YOUR GOAL
Only the lines from the start of the material through the line containing "Given: Click the blue Help question mark icon" are to be extracted, exactly as they appear.

SUPPLIED MATERIAL
■ ■ ■

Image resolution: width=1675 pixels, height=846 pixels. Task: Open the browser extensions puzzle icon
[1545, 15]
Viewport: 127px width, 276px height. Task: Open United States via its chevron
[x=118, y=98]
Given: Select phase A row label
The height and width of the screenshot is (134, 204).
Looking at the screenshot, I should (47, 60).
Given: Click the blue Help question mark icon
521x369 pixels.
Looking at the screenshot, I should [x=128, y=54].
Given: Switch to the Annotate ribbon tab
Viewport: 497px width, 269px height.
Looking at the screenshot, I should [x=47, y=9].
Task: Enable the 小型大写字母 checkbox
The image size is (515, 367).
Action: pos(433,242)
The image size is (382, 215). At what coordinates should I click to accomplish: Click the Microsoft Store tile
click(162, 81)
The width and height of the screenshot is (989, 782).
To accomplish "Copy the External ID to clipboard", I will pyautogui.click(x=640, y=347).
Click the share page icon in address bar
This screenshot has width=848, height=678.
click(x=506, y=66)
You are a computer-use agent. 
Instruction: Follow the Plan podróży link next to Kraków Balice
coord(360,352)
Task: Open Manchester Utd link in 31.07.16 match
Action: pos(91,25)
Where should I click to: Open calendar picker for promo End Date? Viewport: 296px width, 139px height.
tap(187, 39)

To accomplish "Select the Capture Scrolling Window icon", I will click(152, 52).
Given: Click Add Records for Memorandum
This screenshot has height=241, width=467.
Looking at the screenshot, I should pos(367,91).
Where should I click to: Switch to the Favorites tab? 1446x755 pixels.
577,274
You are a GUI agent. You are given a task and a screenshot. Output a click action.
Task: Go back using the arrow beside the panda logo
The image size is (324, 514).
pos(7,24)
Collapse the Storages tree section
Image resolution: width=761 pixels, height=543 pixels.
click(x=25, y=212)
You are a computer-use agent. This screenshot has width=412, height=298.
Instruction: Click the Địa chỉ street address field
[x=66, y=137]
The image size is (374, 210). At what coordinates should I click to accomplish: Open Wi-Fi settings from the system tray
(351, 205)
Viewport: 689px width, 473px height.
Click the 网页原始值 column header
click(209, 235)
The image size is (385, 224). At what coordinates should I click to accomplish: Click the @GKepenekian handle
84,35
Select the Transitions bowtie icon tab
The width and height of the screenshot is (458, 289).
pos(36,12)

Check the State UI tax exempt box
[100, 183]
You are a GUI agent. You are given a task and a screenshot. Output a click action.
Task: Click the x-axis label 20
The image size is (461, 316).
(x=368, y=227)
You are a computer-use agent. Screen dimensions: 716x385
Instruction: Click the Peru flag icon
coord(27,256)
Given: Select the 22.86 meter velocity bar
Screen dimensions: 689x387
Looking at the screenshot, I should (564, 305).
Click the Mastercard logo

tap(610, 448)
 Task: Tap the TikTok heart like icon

■ ■ ■

ANSWER SPACE
Image resolution: width=1675 pixels, height=846 pixels. Task: Open the browser extensions puzzle icon
[1545, 15]
Viewport: 127px width, 276px height. Task: Open United States via its chevron
[x=118, y=98]
Given: Select phase A row label
The height and width of the screenshot is (134, 204).
Looking at the screenshot, I should (47, 60).
Given: Click the blue Help question mark icon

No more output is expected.